┌──

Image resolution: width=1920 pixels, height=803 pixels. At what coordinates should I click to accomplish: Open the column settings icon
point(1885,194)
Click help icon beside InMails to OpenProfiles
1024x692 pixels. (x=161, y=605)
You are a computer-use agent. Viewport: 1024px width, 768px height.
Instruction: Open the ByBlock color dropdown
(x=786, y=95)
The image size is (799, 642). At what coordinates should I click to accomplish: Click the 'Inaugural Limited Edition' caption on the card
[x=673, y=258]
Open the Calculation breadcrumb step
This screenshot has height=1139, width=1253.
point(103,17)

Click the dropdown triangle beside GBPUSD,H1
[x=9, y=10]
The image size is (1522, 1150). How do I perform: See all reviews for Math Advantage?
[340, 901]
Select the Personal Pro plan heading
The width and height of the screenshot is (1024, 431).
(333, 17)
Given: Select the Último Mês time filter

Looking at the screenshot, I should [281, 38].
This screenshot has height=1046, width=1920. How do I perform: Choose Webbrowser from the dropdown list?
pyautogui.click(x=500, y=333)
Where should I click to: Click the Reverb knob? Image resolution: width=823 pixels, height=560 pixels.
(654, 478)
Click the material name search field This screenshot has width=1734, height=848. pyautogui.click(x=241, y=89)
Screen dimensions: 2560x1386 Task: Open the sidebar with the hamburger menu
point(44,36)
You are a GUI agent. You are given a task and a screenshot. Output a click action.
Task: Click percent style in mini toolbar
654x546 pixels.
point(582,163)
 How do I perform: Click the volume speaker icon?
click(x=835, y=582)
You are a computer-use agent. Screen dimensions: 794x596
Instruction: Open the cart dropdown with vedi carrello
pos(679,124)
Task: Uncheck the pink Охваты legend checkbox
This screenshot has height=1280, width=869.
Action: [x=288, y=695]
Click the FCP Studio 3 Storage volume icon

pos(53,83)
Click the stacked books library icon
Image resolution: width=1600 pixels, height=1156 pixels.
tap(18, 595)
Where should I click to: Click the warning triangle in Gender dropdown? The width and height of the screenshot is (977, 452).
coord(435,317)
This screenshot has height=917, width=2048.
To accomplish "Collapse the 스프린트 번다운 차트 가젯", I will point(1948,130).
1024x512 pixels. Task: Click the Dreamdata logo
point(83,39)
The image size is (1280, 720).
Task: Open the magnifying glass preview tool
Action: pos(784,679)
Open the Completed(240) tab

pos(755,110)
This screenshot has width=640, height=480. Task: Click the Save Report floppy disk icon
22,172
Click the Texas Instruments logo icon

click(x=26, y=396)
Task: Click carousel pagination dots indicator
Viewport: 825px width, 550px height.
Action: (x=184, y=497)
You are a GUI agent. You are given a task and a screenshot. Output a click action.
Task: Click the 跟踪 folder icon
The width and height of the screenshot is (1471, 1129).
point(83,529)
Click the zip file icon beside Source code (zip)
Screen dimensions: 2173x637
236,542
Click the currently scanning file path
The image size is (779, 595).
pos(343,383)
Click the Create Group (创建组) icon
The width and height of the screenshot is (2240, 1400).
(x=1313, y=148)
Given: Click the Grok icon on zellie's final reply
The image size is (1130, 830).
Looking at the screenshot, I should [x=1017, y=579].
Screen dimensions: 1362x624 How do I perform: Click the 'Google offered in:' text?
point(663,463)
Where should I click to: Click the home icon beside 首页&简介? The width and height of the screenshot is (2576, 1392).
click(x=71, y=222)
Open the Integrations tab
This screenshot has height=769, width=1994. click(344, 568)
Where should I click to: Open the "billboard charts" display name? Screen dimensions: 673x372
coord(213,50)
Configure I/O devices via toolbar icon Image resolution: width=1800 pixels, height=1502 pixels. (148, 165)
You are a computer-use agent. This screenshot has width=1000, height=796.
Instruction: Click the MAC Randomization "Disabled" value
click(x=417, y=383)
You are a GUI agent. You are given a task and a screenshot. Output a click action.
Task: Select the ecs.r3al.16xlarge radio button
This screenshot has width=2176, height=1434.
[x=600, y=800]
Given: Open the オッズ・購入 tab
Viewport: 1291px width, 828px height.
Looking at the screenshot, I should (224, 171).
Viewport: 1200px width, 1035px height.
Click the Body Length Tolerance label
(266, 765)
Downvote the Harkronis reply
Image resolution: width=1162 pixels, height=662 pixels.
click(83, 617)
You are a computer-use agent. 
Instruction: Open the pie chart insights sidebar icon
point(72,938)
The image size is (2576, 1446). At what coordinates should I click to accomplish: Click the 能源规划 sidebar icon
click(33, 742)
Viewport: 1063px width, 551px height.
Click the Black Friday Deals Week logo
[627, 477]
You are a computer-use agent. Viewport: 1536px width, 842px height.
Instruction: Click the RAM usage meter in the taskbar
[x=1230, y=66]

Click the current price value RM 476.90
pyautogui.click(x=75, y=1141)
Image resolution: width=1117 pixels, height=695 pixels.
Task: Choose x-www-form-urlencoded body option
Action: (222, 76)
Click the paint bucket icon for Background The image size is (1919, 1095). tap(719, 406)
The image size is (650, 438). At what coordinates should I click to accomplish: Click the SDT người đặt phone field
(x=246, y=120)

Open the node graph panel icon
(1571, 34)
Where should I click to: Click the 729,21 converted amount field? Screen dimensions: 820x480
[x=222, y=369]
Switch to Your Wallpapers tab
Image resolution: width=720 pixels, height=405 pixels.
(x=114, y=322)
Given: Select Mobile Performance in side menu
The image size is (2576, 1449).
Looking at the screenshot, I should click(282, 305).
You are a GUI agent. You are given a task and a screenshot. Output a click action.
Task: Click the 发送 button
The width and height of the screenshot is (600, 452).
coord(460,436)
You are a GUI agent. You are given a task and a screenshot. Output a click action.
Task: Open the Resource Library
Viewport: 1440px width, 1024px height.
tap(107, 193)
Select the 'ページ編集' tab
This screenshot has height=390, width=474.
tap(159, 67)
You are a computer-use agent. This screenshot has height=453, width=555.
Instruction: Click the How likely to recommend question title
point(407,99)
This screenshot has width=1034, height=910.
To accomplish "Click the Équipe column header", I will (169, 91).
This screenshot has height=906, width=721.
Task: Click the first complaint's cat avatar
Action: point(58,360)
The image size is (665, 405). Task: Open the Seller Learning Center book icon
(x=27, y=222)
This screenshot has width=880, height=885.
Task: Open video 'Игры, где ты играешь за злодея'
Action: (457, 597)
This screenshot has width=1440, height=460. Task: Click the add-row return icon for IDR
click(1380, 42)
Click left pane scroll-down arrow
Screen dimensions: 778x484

└──

Output every line of the listing above as a Markdown table with the columns n and Line, numbering the rows in order and skipping blank lines.

| n | Line |
|---|---|
| 1 | Image resolution: width=1920 pixels, height=803 pixels. At what coordinates should I click to accomplish: Open the column settings icon |
| 2 | point(1885,194) |
| 3 | Click help icon beside InMails to OpenProfiles |
| 4 | 1024x692 pixels. (x=161, y=605) |
| 5 | You are a computer-use agent. Viewport: 1024px width, 768px height. |
| 6 | Instruction: Open the ByBlock color dropdown |
| 7 | (x=786, y=95) |
| 8 | The image size is (799, 642). At what coordinates should I click to accomplish: Click the 'Inaugural Limited Edition' caption on the card |
| 9 | [x=673, y=258] |
| 10 | Open the Calculation breadcrumb step |
| 11 | This screenshot has height=1139, width=1253. |
| 12 | point(103,17) |
| 13 | Click the dropdown triangle beside GBPUSD,H1 |
| 14 | [x=9, y=10] |
| 15 | The image size is (1522, 1150). How do I perform: See all reviews for Math Advantage? |
| 16 | [340, 901] |
| 17 | Select the Personal Pro plan heading |
| 18 | The width and height of the screenshot is (1024, 431). |
| 19 | (333, 17) |
| 20 | Given: Select the Último Mês time filter |
| 21 | Looking at the screenshot, I should [281, 38]. |
| 22 | This screenshot has height=1046, width=1920. How do I perform: Choose Webbrowser from the dropdown list? |
| 23 | pyautogui.click(x=500, y=333) |
| 24 | Where should I click to: Click the Reverb knob? Image resolution: width=823 pixels, height=560 pixels. |
| 25 | (654, 478) |
| 26 | Click the material name search field This screenshot has width=1734, height=848. pyautogui.click(x=241, y=89) |
| 27 | Screen dimensions: 2560x1386 Task: Open the sidebar with the hamburger menu |
| 28 | point(44,36) |
| 29 | You are a GUI agent. You are given a task and a screenshot. Output a click action. |
| 30 | Task: Click percent style in mini toolbar |
| 31 | 654x546 pixels. |
| 32 | point(582,163) |
| 33 |  How do I perform: Click the volume speaker icon? |
| 34 | click(x=835, y=582) |
| 35 | You are a computer-use agent. Screen dimensions: 794x596 |
| 36 | Instruction: Open the cart dropdown with vedi carrello |
| 37 | pos(679,124) |
| 38 | Task: Uncheck the pink Охваты legend checkbox |
| 39 | This screenshot has height=1280, width=869. |
| 40 | Action: [x=288, y=695] |
| 41 | Click the FCP Studio 3 Storage volume icon |
| 42 | pos(53,83) |
| 43 | Click the stacked books library icon |
| 44 | Image resolution: width=1600 pixels, height=1156 pixels. |
| 45 | tap(18, 595) |
| 46 | Where should I click to: Click the warning triangle in Gender dropdown? The width and height of the screenshot is (977, 452). |
| 47 | coord(435,317) |
| 48 | This screenshot has height=917, width=2048. |
| 49 | To accomplish "Collapse the 스프린트 번다운 차트 가젯", I will point(1948,130). |
| 50 | 1024x512 pixels. Task: Click the Dreamdata logo |
| 51 | point(83,39) |
| 52 | The image size is (1280, 720). |
| 53 | Task: Open the magnifying glass preview tool |
| 54 | Action: pos(784,679) |
| 55 | Open the Completed(240) tab |
| 56 | pos(755,110) |
| 57 | This screenshot has width=640, height=480. Task: Click the Save Report floppy disk icon |
| 58 | 22,172 |
| 59 | Click the Texas Instruments logo icon |
| 60 | click(x=26, y=396) |
| 61 | Task: Click carousel pagination dots indicator |
| 62 | Viewport: 825px width, 550px height. |
| 63 | Action: (x=184, y=497) |
| 64 | You are a GUI agent. You are given a task and a screenshot. Output a click action. |
| 65 | Task: Click the 跟踪 folder icon |
| 66 | The width and height of the screenshot is (1471, 1129). |
| 67 | point(83,529) |
| 68 | Click the zip file icon beside Source code (zip) |
| 69 | Screen dimensions: 2173x637 |
| 70 | 236,542 |
| 71 | Click the currently scanning file path |
| 72 | The image size is (779, 595). |
| 73 | pos(343,383) |
| 74 | Click the Create Group (创建组) icon |
| 75 | The width and height of the screenshot is (2240, 1400). |
| 76 | (x=1313, y=148) |
| 77 | Given: Click the Grok icon on zellie's final reply |
| 78 | The image size is (1130, 830). |
| 79 | Looking at the screenshot, I should [x=1017, y=579]. |
| 80 | Screen dimensions: 1362x624 How do I perform: Click the 'Google offered in:' text? |
| 81 | point(663,463) |
| 82 | Where should I click to: Click the home icon beside 首页&简介? The width and height of the screenshot is (2576, 1392). |
| 83 | click(x=71, y=222) |
| 84 | Open the Integrations tab |
| 85 | This screenshot has height=769, width=1994. click(344, 568) |
| 86 | Where should I click to: Open the "billboard charts" display name? Screen dimensions: 673x372 |
| 87 | coord(213,50) |
| 88 | Configure I/O devices via toolbar icon Image resolution: width=1800 pixels, height=1502 pixels. (148, 165) |
| 89 | You are a computer-use agent. This screenshot has width=1000, height=796. |
| 90 | Instruction: Click the MAC Randomization "Disabled" value |
| 91 | click(x=417, y=383) |
| 92 | You are a GUI agent. You are given a task and a screenshot. Output a click action. |
| 93 | Task: Select the ecs.r3al.16xlarge radio button |
| 94 | This screenshot has width=2176, height=1434. |
| 95 | [x=600, y=800] |
| 96 | Given: Open the オッズ・購入 tab |
| 97 | Viewport: 1291px width, 828px height. |
| 98 | Looking at the screenshot, I should (224, 171). |
| 99 | Viewport: 1200px width, 1035px height. |
| 100 | Click the Body Length Tolerance label |
| 101 | (266, 765) |
| 102 | Downvote the Harkronis reply |
| 103 | Image resolution: width=1162 pixels, height=662 pixels. |
| 104 | click(83, 617) |
| 105 | You are a computer-use agent.  |
| 106 | Instruction: Open the pie chart insights sidebar icon |
| 107 | point(72,938) |
| 108 | The image size is (2576, 1446). At what coordinates should I click to accomplish: Click the 能源规划 sidebar icon |
| 109 | click(33, 742) |
| 110 | Viewport: 1063px width, 551px height. |
| 111 | Click the Black Friday Deals Week logo |
| 112 | [627, 477] |
| 113 | You are a computer-use agent. Viewport: 1536px width, 842px height. |
| 114 | Instruction: Click the RAM usage meter in the taskbar |
| 115 | [x=1230, y=66] |
| 116 | Click the current price value RM 476.90 |
| 117 | pyautogui.click(x=75, y=1141) |
| 118 | Image resolution: width=1117 pixels, height=695 pixels. |
| 119 | Task: Choose x-www-form-urlencoded body option |
| 120 | Action: (222, 76) |
| 121 | Click the paint bucket icon for Background The image size is (1919, 1095). tap(719, 406) |
| 122 | The image size is (650, 438). At what coordinates should I click to accomplish: Click the SDT người đặt phone field |
| 123 | (x=246, y=120) |
| 124 | Open the node graph panel icon |
| 125 | (1571, 34) |
| 126 | Where should I click to: Click the 729,21 converted amount field? Screen dimensions: 820x480 |
| 127 | [x=222, y=369] |
| 128 | Switch to Your Wallpapers tab |
| 129 | Image resolution: width=720 pixels, height=405 pixels. |
| 130 | (x=114, y=322) |
| 131 | Given: Select Mobile Performance in side menu |
| 132 | The image size is (2576, 1449). |
| 133 | Looking at the screenshot, I should click(282, 305). |
| 134 | You are a GUI agent. You are given a task and a screenshot. Output a click action. |
| 135 | Task: Click the 发送 button |
| 136 | The width and height of the screenshot is (600, 452). |
| 137 | coord(460,436) |
| 138 | You are a GUI agent. You are given a task and a screenshot. Output a click action. |
| 139 | Task: Open the Resource Library |
| 140 | Viewport: 1440px width, 1024px height. |
| 141 | tap(107, 193) |
| 142 | Select the 'ページ編集' tab |
| 143 | This screenshot has height=390, width=474. |
| 144 | tap(159, 67) |
| 145 | You are a computer-use agent. This screenshot has height=453, width=555. |
| 146 | Instruction: Click the How likely to recommend question title |
| 147 | point(407,99) |
| 148 | This screenshot has width=1034, height=910. |
| 149 | To accomplish "Click the Équipe column header", I will (169, 91). |
| 150 | This screenshot has height=906, width=721. |
| 151 | Task: Click the first complaint's cat avatar |
| 152 | Action: point(58,360) |
| 153 | The image size is (665, 405). Task: Open the Seller Learning Center book icon |
| 154 | (x=27, y=222) |
| 155 | This screenshot has width=880, height=885. |
| 156 | Task: Open video 'Игры, где ты играешь за злодея' |
| 157 | Action: (457, 597) |
| 158 | This screenshot has width=1440, height=460. Task: Click the add-row return icon for IDR |
| 159 | click(1380, 42) |
| 160 | Click left pane scroll-down arrow |
| 161 | Screen dimensions: 778x484 |